ViaSat Buys WildBlue For $568 Million

The deal will bring satellite broadband to rural areas, significantly improving users' speeds.

W. David Gardner, Contributor

October 1, 2009

1 Min Read

Rural broadband access got a shot in the arm Thursday through the $568 million acquisition of consumer broadband provider WildBlue Communications by satellite gear producer ViaSat.

The deal will help WildBlue break out from its slowing growth and it will enable ViaSat to enter the consumer market with a hefty 400,000 WildBlue subscribers under its belt.

"WildBlue and ViaSat have been close partners for nearly a decade and today's announcement is the logical next step," said Mark Dankberg, ViaSat's chairman and CEO, in a statement. "By integrating ViaSat-1 and its ground network technology into the WildBlue operational and distribution platform, we believe we can meaningfully reduce our operational execution risks."

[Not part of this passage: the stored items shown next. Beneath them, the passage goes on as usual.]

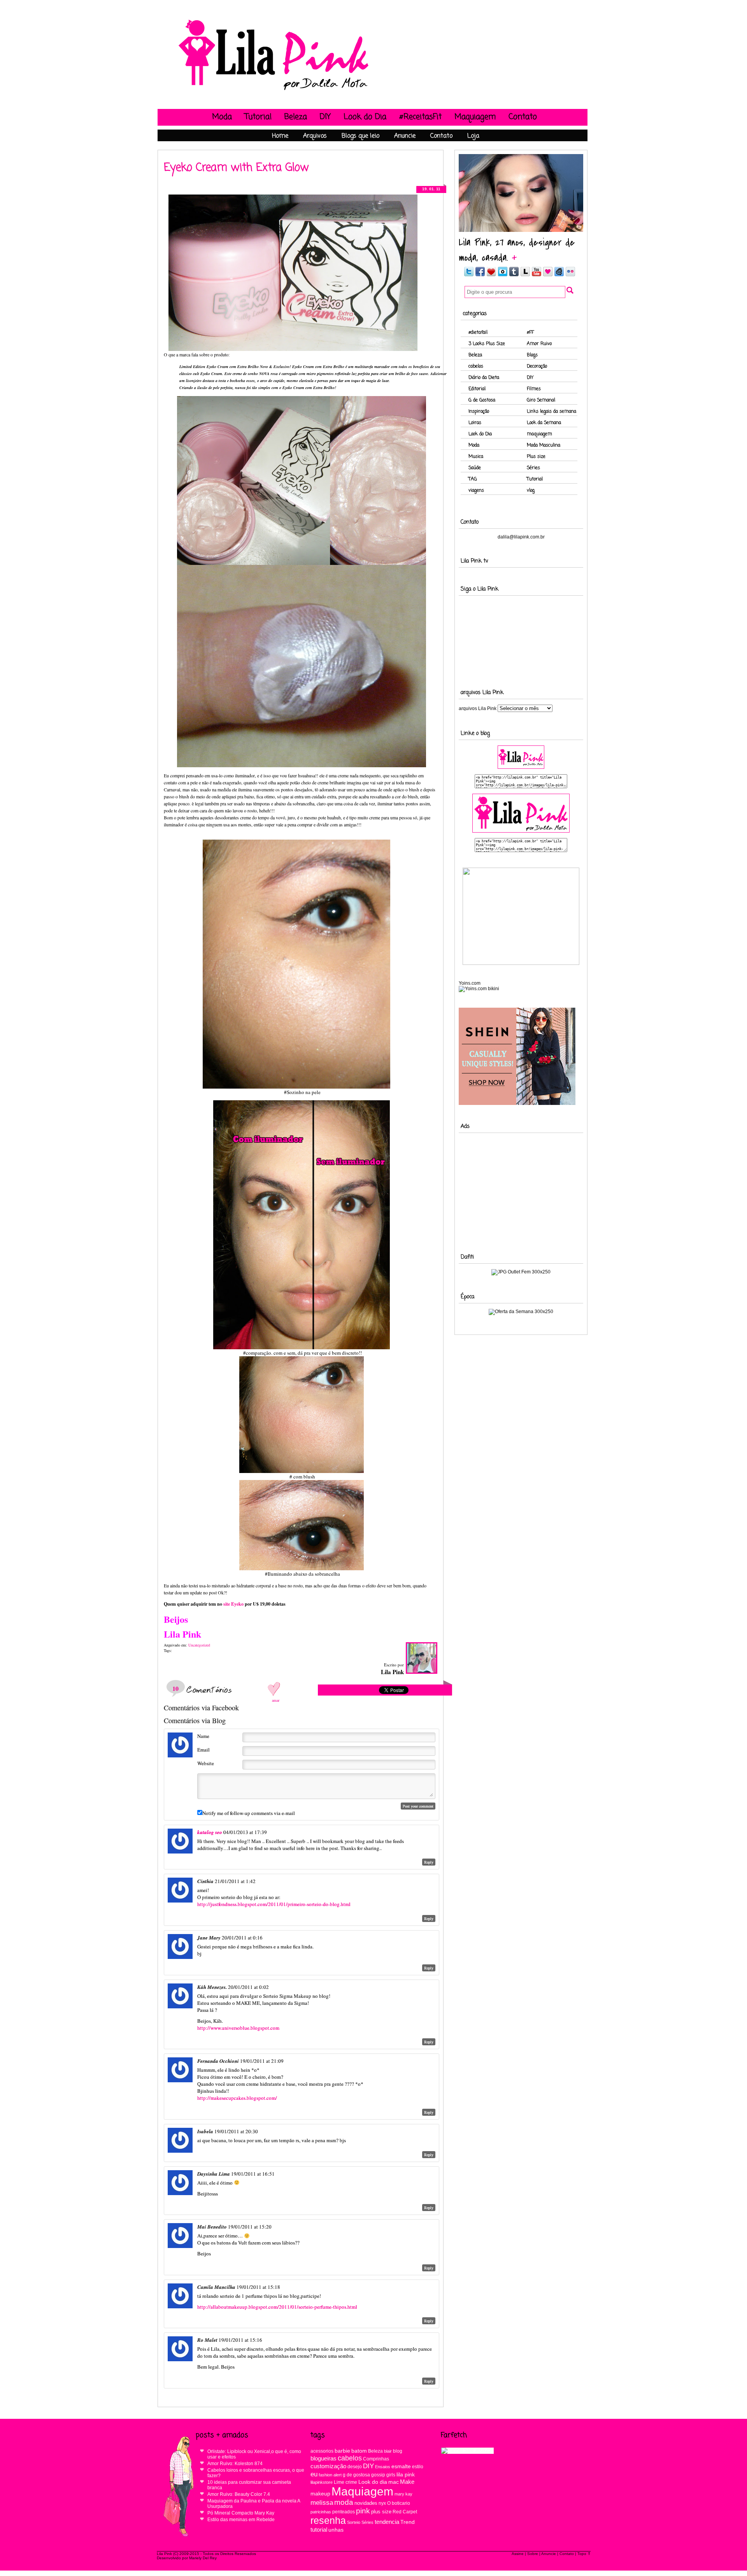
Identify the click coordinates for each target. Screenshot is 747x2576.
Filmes (534, 389)
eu (313, 2474)
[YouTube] (536, 275)
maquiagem (539, 434)
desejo (354, 2466)
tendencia (387, 2521)
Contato (523, 117)
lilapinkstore (321, 2482)
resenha (328, 2520)
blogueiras (323, 2458)
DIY (325, 117)
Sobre (532, 2553)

Dankberg noted that ViaSat is preparing to launch its high-capacity ViaSat-1 satellite in early 2011 with a tenfold increase in network capacity. The new satellite is expected to enable WildBlue to increase upstream and downstream user speeds by three to five times current speeds, enabling consumers to move from DSL speeds to broadband speeds of 8 Mbps downstream, competitive with current cable speeds.

"Our new satellite," said Dankberg, "will have nearly all of its capacity aimed at those areas where WildBlue growth is constrained by lack of cost-effective bandwidth."

Based in Denver, WildBlue primarily serves customers in rural areas. A typical WildBlue customer will have only dial-up service as competition.

Liberty Media owns 37% of WildBlue and will be able to appoint a member of ViaSat's board. Liberty Media is a media conglomerate that is controlled by John Malone.